Source data below:

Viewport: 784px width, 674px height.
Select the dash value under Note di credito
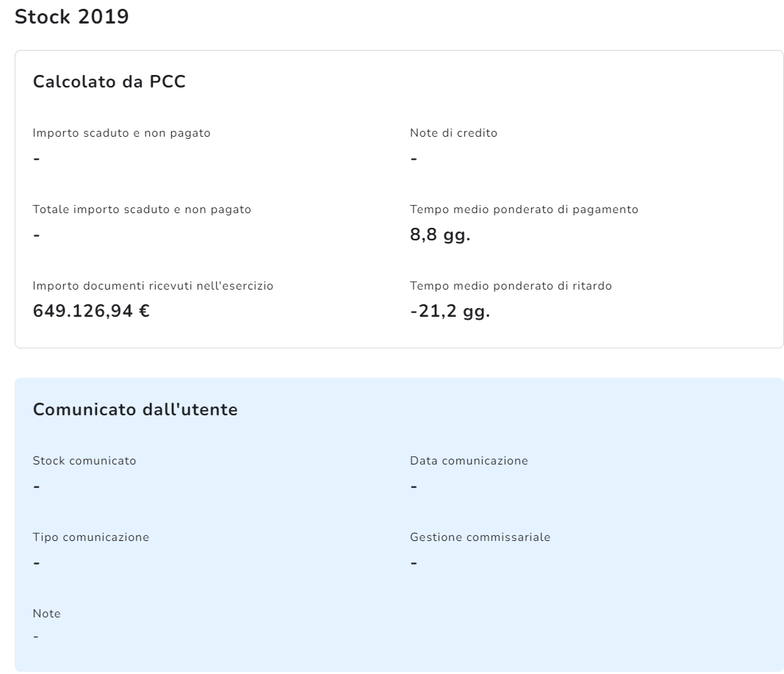tap(414, 159)
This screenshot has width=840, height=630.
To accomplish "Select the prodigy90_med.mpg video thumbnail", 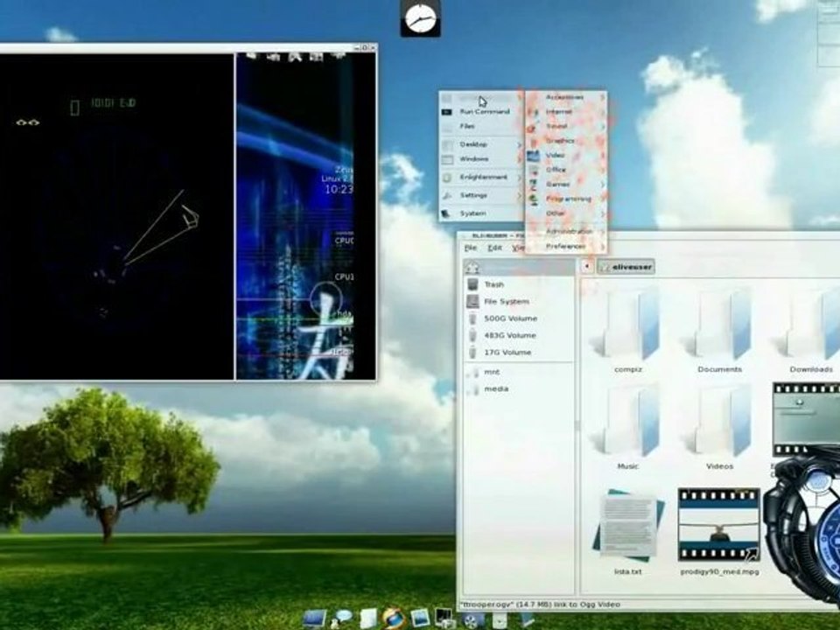I will click(x=719, y=524).
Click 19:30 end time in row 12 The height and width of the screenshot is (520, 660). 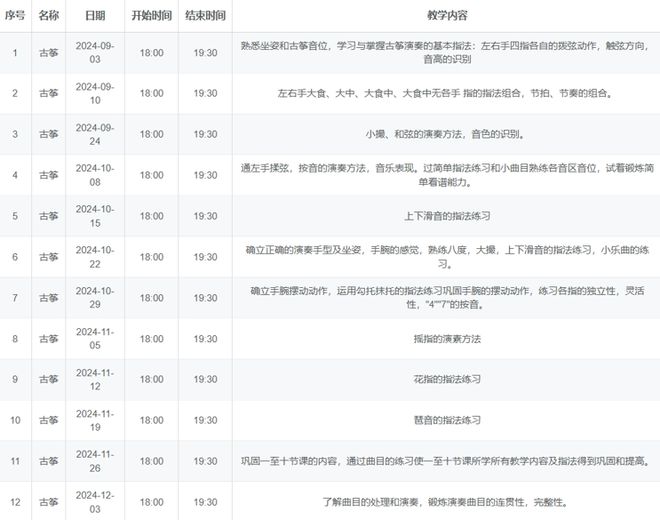point(205,502)
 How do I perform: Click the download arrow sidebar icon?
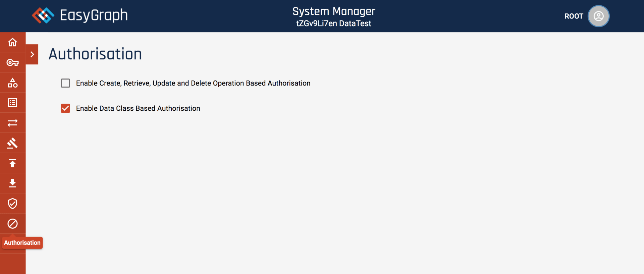(x=12, y=183)
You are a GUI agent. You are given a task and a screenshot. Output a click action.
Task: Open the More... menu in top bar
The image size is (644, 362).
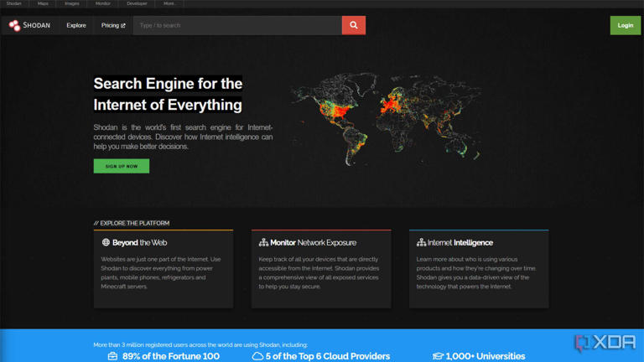point(169,3)
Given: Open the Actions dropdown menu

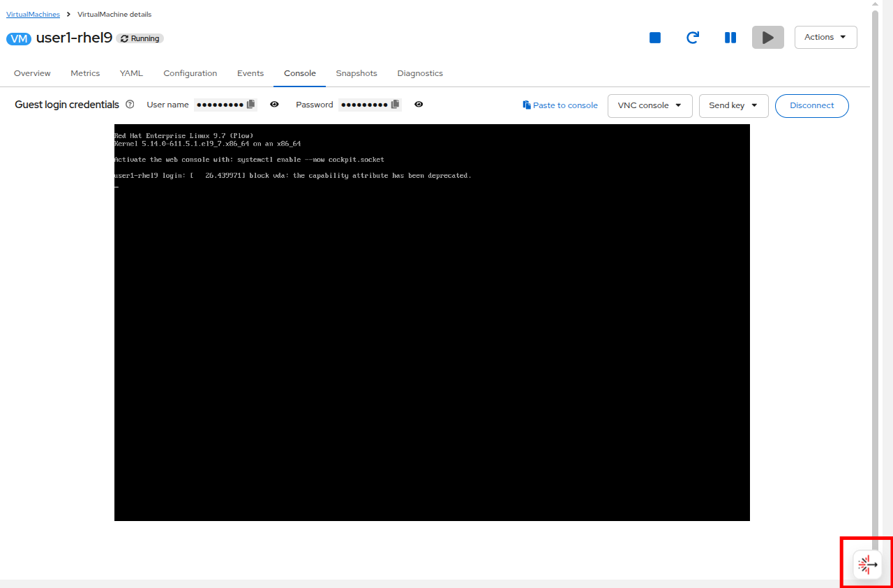Looking at the screenshot, I should coord(825,37).
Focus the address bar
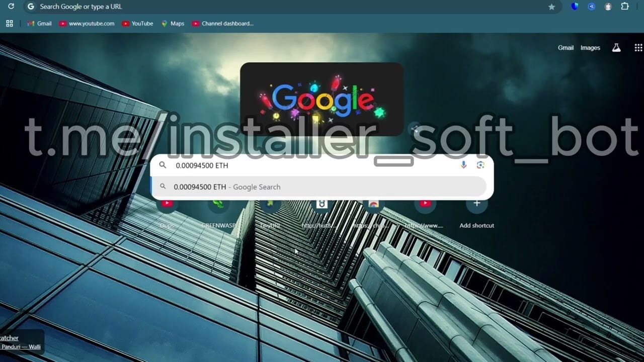 252,7
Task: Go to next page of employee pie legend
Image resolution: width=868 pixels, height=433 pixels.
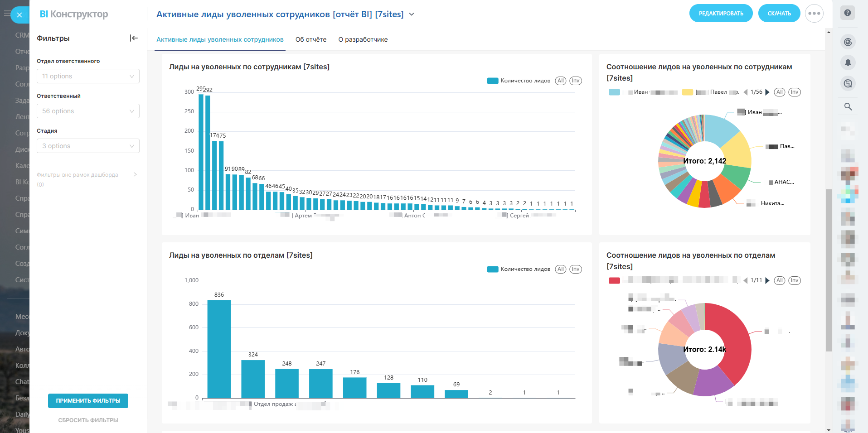Action: tap(767, 92)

End of Source data.

▸ **Task**: The lines to copy begin at the one containing "Task: Open the More... menu in top bar" and end at the last line of the records. Set down exactly those lines and no others, both ends included, and omit all pictures.

▸ **Output below**:
Task: Open the More... menu in top bar
The image size is (644, 362).
point(169,3)
Given: Open the Actions dropdown menu

Looking at the screenshot, I should coord(825,37).
Focus the address bar
 252,7
Task: Go to next page of employee pie legend
Image resolution: width=868 pixels, height=433 pixels.
Action: tap(767, 92)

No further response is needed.